**** Data to process ****

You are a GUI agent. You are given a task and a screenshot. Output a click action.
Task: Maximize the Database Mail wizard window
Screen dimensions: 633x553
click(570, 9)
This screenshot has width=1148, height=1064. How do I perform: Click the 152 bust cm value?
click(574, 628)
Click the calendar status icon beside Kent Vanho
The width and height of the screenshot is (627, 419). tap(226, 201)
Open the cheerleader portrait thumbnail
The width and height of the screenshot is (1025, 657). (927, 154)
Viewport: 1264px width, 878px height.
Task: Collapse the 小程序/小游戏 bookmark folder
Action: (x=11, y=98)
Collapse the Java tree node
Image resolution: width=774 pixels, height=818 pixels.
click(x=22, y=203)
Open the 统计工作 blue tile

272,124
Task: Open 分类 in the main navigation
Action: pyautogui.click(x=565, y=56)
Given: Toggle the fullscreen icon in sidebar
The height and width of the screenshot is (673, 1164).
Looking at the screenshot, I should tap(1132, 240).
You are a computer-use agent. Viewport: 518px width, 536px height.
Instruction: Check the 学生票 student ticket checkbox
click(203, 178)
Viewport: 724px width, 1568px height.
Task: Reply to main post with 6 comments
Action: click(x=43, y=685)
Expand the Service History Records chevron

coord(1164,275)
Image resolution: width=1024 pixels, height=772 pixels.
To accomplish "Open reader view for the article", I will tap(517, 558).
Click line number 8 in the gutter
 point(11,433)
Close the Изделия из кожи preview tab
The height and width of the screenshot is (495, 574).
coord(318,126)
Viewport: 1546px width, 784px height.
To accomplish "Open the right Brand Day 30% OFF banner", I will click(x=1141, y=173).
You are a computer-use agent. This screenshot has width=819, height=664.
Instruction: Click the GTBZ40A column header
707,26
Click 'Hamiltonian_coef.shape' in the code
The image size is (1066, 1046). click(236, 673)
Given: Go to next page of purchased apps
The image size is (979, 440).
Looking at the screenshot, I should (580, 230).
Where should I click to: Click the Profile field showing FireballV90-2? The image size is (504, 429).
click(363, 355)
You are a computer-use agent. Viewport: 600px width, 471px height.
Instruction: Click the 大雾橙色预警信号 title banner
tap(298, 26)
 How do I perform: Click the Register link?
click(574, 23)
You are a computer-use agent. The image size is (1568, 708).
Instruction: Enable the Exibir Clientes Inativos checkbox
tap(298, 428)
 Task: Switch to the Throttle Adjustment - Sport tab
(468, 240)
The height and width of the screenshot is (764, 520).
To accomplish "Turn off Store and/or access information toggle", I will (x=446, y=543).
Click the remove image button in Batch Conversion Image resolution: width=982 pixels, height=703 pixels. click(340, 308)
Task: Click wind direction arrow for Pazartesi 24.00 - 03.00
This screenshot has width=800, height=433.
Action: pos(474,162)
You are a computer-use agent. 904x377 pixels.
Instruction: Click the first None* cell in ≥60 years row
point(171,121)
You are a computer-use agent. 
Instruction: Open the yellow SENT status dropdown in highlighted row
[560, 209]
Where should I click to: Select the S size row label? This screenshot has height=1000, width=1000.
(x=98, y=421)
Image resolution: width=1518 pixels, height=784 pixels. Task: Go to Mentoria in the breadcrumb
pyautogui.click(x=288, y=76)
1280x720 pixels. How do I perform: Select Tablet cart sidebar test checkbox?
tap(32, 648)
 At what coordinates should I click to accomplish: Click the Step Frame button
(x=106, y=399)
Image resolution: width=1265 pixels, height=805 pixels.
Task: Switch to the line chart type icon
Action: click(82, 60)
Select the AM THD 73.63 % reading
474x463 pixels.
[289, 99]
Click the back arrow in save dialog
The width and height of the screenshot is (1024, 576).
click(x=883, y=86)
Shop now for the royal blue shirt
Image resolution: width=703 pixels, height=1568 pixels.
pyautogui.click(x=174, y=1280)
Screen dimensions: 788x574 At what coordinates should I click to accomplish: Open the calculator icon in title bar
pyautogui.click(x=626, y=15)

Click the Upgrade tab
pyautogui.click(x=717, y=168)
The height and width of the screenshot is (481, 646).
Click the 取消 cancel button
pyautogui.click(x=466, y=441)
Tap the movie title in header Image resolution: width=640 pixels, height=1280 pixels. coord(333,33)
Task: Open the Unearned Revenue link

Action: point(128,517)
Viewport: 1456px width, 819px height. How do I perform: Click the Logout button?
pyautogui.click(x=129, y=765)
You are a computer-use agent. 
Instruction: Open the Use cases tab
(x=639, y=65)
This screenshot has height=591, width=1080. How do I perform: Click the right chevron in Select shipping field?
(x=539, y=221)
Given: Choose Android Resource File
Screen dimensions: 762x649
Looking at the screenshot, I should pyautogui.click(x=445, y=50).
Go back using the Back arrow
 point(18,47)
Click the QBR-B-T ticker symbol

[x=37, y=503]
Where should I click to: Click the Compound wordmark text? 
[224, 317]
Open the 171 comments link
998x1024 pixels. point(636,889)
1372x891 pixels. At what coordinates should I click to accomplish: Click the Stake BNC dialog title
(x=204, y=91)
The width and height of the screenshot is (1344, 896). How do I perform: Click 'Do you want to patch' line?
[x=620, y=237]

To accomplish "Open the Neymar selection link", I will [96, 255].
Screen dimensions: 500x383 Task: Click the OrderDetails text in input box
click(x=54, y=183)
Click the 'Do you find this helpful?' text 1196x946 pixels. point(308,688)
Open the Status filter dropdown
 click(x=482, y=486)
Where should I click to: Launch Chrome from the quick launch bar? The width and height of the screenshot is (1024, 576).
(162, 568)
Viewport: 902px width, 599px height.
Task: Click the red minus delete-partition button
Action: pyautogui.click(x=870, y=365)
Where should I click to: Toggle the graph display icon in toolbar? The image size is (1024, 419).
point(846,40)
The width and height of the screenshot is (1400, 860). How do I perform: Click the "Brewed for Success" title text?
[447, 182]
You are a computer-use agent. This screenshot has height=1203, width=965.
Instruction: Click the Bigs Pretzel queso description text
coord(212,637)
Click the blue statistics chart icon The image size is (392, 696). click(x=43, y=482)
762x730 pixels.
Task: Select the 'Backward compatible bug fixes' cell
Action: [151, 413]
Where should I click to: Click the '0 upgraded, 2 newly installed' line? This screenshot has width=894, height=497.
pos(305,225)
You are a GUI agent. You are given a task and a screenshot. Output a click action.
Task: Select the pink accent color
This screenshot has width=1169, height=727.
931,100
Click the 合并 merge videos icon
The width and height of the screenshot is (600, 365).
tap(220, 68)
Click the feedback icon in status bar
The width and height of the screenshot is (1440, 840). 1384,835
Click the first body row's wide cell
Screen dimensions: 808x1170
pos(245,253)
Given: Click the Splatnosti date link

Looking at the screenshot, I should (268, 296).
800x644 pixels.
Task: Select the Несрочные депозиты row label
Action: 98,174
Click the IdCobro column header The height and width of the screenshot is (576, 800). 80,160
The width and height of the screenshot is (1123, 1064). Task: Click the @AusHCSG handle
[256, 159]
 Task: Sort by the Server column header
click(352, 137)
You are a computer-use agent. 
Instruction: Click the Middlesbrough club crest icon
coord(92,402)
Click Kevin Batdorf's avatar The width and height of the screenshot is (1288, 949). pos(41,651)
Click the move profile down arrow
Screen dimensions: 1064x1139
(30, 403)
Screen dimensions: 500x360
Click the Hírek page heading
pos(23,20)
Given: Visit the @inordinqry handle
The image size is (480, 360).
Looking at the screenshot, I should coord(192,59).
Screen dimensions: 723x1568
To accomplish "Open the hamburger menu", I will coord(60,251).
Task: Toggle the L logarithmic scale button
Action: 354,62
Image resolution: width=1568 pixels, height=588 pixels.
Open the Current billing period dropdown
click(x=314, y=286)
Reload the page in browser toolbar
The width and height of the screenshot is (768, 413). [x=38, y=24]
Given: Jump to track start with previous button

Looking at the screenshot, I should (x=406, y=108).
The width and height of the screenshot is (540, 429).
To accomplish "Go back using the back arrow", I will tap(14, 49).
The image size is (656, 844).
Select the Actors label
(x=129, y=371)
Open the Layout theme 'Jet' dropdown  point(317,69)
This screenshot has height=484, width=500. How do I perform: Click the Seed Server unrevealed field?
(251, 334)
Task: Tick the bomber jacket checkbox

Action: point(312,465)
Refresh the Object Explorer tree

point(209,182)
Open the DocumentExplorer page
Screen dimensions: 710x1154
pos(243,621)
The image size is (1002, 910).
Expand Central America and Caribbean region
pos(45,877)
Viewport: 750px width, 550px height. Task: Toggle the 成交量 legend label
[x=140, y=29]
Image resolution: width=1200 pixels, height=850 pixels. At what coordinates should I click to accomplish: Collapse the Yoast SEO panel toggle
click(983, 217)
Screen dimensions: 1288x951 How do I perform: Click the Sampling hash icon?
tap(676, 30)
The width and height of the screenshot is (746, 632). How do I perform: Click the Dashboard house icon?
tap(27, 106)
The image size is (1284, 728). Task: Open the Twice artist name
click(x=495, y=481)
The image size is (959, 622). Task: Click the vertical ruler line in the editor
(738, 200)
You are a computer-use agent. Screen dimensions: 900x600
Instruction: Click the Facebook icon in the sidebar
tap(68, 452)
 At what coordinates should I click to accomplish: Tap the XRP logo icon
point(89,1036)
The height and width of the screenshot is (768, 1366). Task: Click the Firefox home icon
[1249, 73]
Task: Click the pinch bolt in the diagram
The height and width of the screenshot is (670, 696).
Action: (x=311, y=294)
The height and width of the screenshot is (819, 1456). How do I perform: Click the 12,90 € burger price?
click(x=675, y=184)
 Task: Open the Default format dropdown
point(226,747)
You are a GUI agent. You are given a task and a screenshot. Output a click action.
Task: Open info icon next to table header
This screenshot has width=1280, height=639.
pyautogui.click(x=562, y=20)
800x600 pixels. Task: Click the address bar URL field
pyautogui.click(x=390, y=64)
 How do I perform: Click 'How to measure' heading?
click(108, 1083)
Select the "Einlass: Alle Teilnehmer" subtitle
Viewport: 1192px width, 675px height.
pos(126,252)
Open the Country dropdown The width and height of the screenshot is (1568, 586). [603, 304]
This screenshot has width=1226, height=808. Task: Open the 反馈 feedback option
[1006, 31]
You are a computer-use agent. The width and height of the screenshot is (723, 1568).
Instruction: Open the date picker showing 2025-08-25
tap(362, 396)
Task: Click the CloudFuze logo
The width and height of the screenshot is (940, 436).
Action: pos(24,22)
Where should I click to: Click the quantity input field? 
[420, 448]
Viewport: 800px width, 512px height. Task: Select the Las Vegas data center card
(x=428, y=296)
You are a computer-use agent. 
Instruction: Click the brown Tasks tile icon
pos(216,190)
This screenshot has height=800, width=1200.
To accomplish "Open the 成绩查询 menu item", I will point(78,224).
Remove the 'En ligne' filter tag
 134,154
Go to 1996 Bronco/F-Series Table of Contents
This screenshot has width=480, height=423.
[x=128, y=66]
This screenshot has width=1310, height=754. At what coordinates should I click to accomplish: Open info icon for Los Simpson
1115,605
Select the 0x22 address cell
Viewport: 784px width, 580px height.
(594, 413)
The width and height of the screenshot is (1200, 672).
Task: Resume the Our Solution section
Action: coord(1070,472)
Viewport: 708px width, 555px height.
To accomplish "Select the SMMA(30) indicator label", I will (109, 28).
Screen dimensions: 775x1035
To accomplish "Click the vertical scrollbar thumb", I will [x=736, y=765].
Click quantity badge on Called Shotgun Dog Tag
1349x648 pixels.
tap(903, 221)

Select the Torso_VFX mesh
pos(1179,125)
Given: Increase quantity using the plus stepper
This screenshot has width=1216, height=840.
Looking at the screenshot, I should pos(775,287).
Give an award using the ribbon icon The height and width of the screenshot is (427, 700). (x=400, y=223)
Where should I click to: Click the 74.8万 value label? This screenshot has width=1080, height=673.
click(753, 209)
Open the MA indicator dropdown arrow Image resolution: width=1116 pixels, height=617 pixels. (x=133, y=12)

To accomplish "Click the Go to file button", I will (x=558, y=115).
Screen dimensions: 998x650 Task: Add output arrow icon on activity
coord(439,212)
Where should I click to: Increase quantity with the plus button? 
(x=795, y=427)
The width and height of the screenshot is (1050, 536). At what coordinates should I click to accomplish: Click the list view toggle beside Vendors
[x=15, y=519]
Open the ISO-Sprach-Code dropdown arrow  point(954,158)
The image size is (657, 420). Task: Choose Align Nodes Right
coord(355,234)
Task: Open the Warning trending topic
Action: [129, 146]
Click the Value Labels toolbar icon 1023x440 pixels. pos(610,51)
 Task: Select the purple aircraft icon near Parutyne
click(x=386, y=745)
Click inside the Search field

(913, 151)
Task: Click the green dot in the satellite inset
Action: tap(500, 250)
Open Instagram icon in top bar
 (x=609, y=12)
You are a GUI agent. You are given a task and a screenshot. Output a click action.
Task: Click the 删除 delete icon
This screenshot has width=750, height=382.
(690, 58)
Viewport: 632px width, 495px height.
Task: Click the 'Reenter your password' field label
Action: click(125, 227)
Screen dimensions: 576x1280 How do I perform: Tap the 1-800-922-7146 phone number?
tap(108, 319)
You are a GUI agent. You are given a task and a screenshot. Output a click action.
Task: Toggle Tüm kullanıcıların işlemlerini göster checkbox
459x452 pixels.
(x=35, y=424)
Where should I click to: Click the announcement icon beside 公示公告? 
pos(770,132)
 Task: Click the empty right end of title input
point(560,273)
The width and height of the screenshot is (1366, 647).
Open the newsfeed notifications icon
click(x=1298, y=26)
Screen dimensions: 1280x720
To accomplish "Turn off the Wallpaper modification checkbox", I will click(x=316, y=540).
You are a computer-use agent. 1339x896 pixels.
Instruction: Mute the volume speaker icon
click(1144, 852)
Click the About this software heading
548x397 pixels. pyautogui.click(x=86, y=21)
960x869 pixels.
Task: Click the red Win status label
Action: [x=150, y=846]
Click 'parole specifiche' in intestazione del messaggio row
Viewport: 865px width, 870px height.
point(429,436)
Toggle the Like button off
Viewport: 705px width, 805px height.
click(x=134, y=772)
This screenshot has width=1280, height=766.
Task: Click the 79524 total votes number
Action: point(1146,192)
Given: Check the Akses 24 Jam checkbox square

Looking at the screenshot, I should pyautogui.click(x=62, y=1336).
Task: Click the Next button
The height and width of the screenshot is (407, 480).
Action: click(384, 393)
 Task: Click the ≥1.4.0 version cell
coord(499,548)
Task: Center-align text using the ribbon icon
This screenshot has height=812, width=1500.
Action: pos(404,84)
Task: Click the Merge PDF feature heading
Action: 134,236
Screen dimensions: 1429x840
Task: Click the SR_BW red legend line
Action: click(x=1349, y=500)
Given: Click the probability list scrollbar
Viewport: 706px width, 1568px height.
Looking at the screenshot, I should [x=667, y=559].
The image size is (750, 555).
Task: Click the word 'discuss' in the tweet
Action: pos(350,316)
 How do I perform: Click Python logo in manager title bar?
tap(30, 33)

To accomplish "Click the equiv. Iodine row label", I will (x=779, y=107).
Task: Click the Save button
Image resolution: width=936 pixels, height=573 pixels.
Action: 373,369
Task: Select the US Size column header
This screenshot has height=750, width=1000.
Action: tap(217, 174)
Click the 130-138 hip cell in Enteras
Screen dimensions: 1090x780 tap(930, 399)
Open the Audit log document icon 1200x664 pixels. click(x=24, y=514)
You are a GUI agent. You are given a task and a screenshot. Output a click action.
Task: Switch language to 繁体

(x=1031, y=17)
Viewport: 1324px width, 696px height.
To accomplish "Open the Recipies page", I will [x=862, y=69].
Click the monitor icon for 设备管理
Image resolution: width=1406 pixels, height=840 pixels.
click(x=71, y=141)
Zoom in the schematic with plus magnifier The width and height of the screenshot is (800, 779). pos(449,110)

****

Beginning at the line that contains "Image resolution: width=1406", retype each line of the listing up to and including the last one, exactly as it stands, and nothing else.

§ Task solution:
Image resolution: width=1406 pixels, height=840 pixels.
click(x=71, y=141)
Zoom in the schematic with plus magnifier The width and height of the screenshot is (800, 779). pos(449,110)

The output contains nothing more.